> What this exercise asks
- A) Answer these questions about the yacht race article:
(i) From which direction was the wind blowing during the third trial race?
(ii) At what time was the start?
(iii) Which jaw of Jubilee's gaff was broken?
- B) Print the yacht race article between "Tobin Bronze Yacht" and "the Light Airs.", inclusive.
- C) Carry on the yacht race article from the point where it stops.

Tobin Bronze Yacht Led Over. Eacn Leg of the Triangular Course.

Published: Sept. 10, 1893
SKIMMING OVER THE COURSE.
The Vigilant Made the Best Time Over Each Leg in the Light Airs.

Third trial race. September 11th

The third and last trial race was sailed September 11th. The course was fifteen miles to windward from Scotland light-vessel, the wind strong from the east, with a lively sea on. The start was at 11.40, handicap at 11.42. Misfortune followed Jubilee. About two minutes before the start her gaff jumped clear of the mast, and sprung to one side, the port jaw being broken. Any sailor knows what an exasperating species of mishap this is. Gen. Paine was determined to sail the boat if he could keep her canvas aloft, and while still making repairs crossed the line, 7 m. and 6 s. behind the handicap gun, and about 9 m. behind Vigilant and Colonia, which were threshing to windward by themselves. Pilgrim had showed freakishness in steering, and at the starting line was over toward the New Jersey shore. She was brought to the line 6 m. 6 s. behind the handicap gun, and but one minute ahead of Jubilee.

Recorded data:

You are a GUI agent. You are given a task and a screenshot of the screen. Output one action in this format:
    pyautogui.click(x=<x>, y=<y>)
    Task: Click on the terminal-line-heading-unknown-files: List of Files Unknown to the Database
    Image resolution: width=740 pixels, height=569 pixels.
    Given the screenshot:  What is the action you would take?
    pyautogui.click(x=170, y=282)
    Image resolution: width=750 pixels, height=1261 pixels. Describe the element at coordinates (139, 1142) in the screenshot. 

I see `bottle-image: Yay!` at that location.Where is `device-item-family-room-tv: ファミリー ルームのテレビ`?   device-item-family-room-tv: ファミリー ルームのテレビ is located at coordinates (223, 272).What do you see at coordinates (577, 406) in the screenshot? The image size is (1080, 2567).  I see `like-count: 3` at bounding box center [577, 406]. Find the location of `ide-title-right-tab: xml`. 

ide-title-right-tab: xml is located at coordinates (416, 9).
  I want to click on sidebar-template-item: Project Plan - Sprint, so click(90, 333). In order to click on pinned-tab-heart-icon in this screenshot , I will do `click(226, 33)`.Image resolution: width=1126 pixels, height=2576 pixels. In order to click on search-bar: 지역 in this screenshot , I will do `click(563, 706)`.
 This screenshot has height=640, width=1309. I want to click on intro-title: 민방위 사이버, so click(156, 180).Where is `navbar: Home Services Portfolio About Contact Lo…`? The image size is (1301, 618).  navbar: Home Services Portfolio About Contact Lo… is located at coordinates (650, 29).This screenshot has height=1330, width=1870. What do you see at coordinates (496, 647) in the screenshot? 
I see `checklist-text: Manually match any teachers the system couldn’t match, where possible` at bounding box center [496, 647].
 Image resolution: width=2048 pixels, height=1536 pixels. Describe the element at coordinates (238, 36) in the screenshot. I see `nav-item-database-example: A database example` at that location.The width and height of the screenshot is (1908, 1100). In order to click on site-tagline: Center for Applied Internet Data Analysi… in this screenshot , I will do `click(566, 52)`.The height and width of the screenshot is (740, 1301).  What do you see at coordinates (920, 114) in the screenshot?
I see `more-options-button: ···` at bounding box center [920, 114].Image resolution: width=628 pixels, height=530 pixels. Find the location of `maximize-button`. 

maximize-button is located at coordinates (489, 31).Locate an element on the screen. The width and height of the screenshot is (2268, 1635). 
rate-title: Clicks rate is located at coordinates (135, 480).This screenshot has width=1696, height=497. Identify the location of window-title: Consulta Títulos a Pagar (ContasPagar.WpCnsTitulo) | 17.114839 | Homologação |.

> Expected results
- A)
(i) From the east.
(ii) 11.40.
(iii) The port jaw.

- B)
Tobin Bronze Yacht Led Over. Eacn Leg of the Triangular Course.

Published: Sept. 10, 1893
SKIMMING OVER THE COURSE.
The Vigilant Made the Best Time Over Each Leg in the Light Airs.

- C)
Jubilee sailed the entire race with the luff of her sail puckered, and her gaff sticking out past the mast like a bone from a broken wing. On the beat to the outer mark her jib-halyards gave way, and the sail came down on the run. This had not been long repaired when the forestaysail block gave out, though the sail did not come down. In spite of these accidents the boat made good time, and would without doubt have been very near the head of the fleet, if not actual winner of the race, had everything held aloft.

The official summary of the race was as follows:

Vigilant allowed Colonia 14 s., Pilgrim 1 m. 36 s. and Jubilee 37 s.
Vigilant's elapsed time to the first mark was 2 h. 31 m. 33 s.; Colonia's, 2 h. 38 m. 35 s. ; Jubilee's, 2 h. 36 m. 35 s.; and Pilgrim's 2 h. 51 m. 44 s.

It will be seen therefore that though disabled Jubilee was second best boat, in actual time, in the fifteen-mile beat, and was beaten only five minutes by the leader. The result of the race showed that Vigilant beat Colonia 6 m. 43 s., Jubilee (actual) 8 m. 19 s., and Pilgrim (actual) 29 m. 39 s.


Published: Sept. 12, 1893
HOW THE RACE WAS SAILED.
Among the White Caps the Vigilant Shows She Is a Seaworthy Boat.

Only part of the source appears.